In the past decade ABF has delivered a total return of 380%, compared with 47% for the FTSE All Share Index.
Diversification helped power Primark from its birth in the 1960s as an Irish discount clothing chain to aggressive expansion across Europe and more recently into the US.
Unusually, compared to other clothing companies, it is been able to grow without a spike in borrowing — its debt to common equity ratio is just 14.1%, compared with 63.3% at Marks & Spencer.
Primark’s growth threatens to upend the balance across all of ABF’s the companies.
It already accounts for 42% of ABF’s sales and 59% of operating profit, and analysts at Liberum forecast that it could double sales and profits over the next five years.
It’s all down to its move across the Atlantic.
Customers of all ages are already responding well to its low prices, but landlords will be falling over themselves to lure Primark into their malls — they have got holes to fill in their properties as the likes of Macy’s, JC Penney, and Gap cut back on stores.
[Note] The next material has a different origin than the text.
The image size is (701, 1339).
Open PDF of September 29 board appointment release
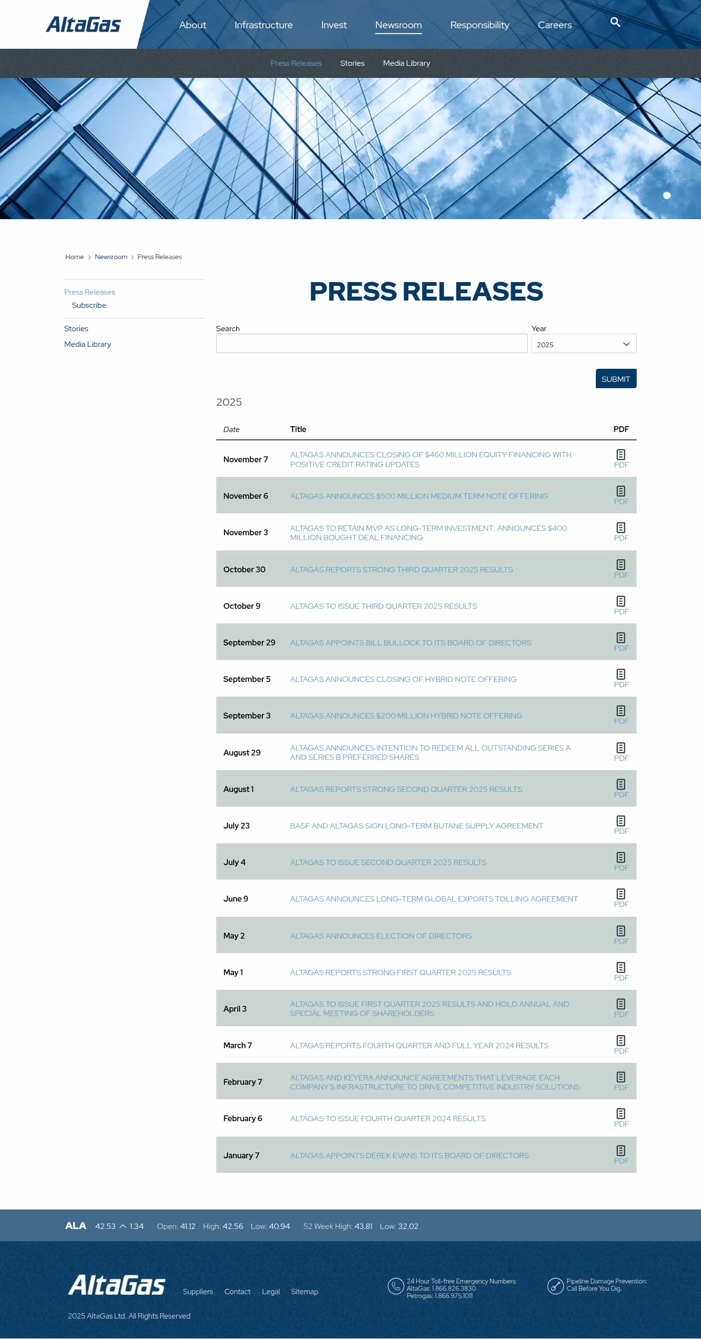tap(620, 637)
In contrast, profit from sugar operations has dissolved from 35% of ABF’s total in 2013 to just 4% in the year to September 2015.
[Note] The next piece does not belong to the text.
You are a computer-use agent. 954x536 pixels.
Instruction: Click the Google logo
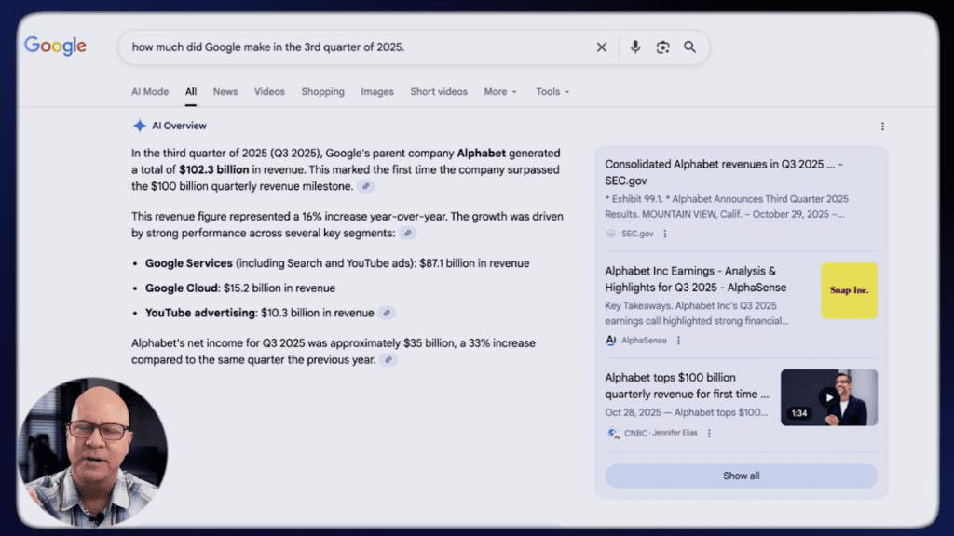54,47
While Primark is in a growth phase and the global environment proves fragile, the cashflows from the rest of ABF offer a nice safety cushion. But once its growth is more entrenched, Primark’s profits will far surpass that of the rest of ABF.
Then there are the valuations. According to Shore Capital, Primark will generate about £500mn (€646.5m) of post-tax profit in the year to September 2016, and account for £18.5bn, or about three quarters, of ABF’s £25bn value.
That puts Primark on about 37 times the next 12 months earnings, a hefty premium to both Spain’s Inditex, the owner of the Zara retail brand, and Sweden’s Hennes & Mauritz.
However, Shore forecasts that post-tax profits will expand to about £700m in 2018, putting it on valuation of about 26 times, not that far from Inditex.
That’s too lowif the US turbo-charges Primark’s sales, it should command a bigger premium.
The remainder, including sugar production and groceries such as Ryvita crackers and Kingsmill bread, are on about the same valuation as the broader packaged food industry.
That looks fair for now, but might look mean if the sugar business finally recovers. So pretty soon there could be value to be realised by spinning out Primark, or even perhaps the remaining rump of companies under the ABF umbrella.